• **WHAT TO PRODUCE**
Where the line containing "关于网站 (254, 2421)" appears in the records below, begin there and write out each line exactly until the last one, and nothing more.

• **SUPPLIED MATERIAL**
★ ★ ★

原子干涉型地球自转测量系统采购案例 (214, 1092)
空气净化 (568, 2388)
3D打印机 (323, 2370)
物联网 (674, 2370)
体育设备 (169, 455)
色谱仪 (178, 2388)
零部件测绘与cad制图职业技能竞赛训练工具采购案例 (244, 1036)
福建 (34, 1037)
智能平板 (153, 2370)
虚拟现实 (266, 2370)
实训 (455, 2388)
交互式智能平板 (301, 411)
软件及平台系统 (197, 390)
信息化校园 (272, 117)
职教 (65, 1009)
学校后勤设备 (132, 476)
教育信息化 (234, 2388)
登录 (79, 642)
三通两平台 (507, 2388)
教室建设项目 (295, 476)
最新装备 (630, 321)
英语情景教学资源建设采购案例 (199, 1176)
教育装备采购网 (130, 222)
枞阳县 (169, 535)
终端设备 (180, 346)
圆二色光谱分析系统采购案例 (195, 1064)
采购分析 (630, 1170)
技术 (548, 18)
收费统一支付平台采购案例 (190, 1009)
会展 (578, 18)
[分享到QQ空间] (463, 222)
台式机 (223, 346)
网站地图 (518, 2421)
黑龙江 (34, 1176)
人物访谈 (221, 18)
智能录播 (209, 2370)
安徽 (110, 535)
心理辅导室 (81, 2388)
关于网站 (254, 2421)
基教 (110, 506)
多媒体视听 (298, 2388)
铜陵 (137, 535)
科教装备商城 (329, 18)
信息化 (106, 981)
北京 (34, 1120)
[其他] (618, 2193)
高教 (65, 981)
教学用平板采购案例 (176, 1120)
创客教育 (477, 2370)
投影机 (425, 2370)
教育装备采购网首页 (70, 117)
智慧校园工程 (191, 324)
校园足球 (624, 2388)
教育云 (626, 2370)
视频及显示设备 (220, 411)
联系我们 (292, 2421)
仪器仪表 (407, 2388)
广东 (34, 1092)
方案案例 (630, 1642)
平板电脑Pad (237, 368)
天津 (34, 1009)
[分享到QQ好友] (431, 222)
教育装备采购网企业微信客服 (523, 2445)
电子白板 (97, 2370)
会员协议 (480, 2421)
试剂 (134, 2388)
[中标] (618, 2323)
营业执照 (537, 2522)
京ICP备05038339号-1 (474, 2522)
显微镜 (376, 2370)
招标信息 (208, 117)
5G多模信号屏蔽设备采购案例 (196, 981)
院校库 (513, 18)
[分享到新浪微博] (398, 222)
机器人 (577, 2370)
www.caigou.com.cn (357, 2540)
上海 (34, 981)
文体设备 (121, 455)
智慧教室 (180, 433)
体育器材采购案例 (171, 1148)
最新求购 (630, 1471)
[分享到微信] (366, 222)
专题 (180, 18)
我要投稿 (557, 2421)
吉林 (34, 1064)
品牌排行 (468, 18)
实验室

★ ★ ★

• **EXPECTED ANSWER**
关于网站 (254, 2421)
基教 (110, 506)
多媒体视听 (298, 2388)
铜陵 (137, 535)
科教装备商城 (329, 18)
信息化 (106, 981)
北京 (34, 1120)
[其他] (618, 2193)
高教 (65, 981)
教学用平板采购案例 (176, 1120)
创客教育 (477, 2370)
投影机 (425, 2370)
教育装备采购网首页 (70, 117)
智慧校园工程 (191, 324)
校园足球 (624, 2388)
教育云 (626, 2370)
视频及显示设备 (220, 411)
联系我们 (292, 2421)
仪器仪表 (407, 2388)
广东 (34, 1092)
方案案例 (630, 1642)
平板电脑Pad (237, 368)
天津 (34, 1009)
[分享到QQ好友] (431, 222)
教育装备采购网企业微信客服 (523, 2445)
电子白板 (97, 2370)
会员协议 (480, 2421)
试剂 (134, 2388)
[中标] (618, 2323)
营业执照 (537, 2522)
京ICP备05038339号-1 (474, 2522)
显微镜 (376, 2370)
招标信息 (208, 117)
5G多模信号屏蔽设备采购案例 (196, 981)
院校库 (513, 18)
[分享到新浪微博] (398, 222)
机器人 (577, 2370)
www.caigou.com.cn (357, 2540)
上海 (34, 981)
文体设备 (121, 455)
智慧教室 (180, 433)
体育器材采购案例 (171, 1148)
最新求购 (630, 1471)
[分享到微信] (366, 222)
专题 (180, 18)
我要投稿 (557, 2421)
吉林 (34, 1064)
品牌排行 (468, 18)
实验室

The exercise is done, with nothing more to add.